I doubt viewers of the following graph would use "fallen steadily" to describe behavior of claims since that March 2009 peak:


The red and green dots represent periods of almost eight and almost nine six months, respectively, where claims briefly dipped, headed back upward, and took a long time to come back down to where they had been before. The first of those two periods coincided with Joe Biden's busted prediction of a "recovery summer." "Steadily," schmeadily, Chris.

On Tuesday, the AP's Martin Crutsinger, in covering a reported 0.1% seasonally adjusted drop in manufacturing output, at least had the present pegged properly, directly contradicting the previously noted AP characterization of GDP growth. But then he promised steadiness to come:

Output at U.S. factories declined slightly in July, reflecting a drop in auto production. The decline was expected to be temporary given the banner sales year automakers are having.

Manufacturing output edged down 0.1 percent in July compared with June, the Federal Reserve reported Thursday. It was the first drop since declines in March and April.

... Stronger growth at U.S. factories could aid a sluggish economy that has turned lackluster over the past three quarters. The economy barely grew at an annual rate of 0.1 percent in the fourth quarter of last year and improved only modestly to annual rates of 1.1 percent in the January-March quarter and 1.7 percent in the April-June quarter.
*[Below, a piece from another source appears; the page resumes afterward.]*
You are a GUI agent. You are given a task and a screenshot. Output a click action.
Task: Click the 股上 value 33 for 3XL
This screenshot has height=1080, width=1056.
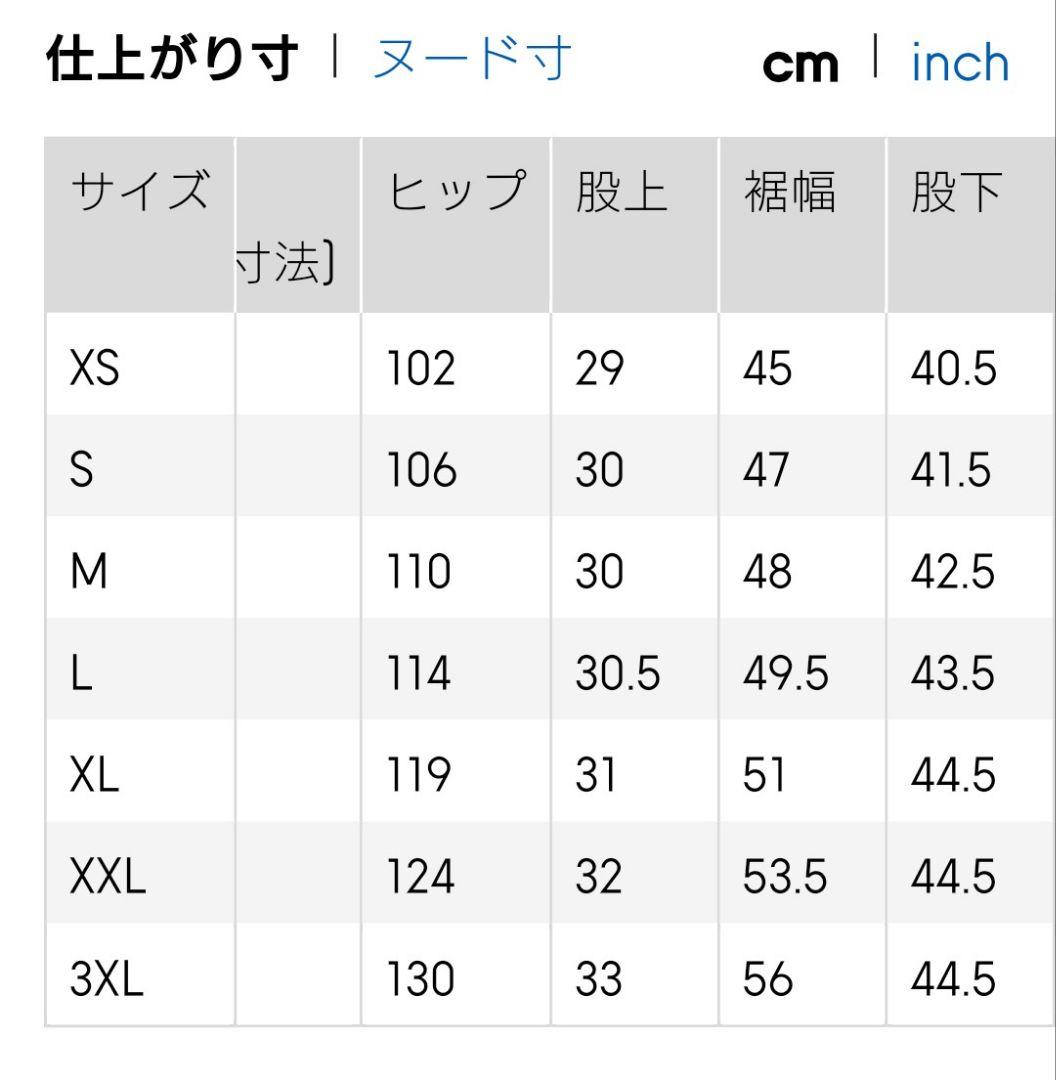coord(599,979)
Economists predict a stronger annual growth rate of around 2.5 percent in the second half of this year. They expect steady job gains, rising home sales and a brightening picture for Europe and other export markets to boost activity.

If job gains are steady, they seem to be more likely in the area of part-time and low-paid work, the type of work a reporter from a certain wire service described as "part-time service positions ranging from janitors to hamburger flippers, which offer few benefits, low pay, and no long-term security" back in the 1980s. The reporter? Rick Gladstone — of the Associated Press.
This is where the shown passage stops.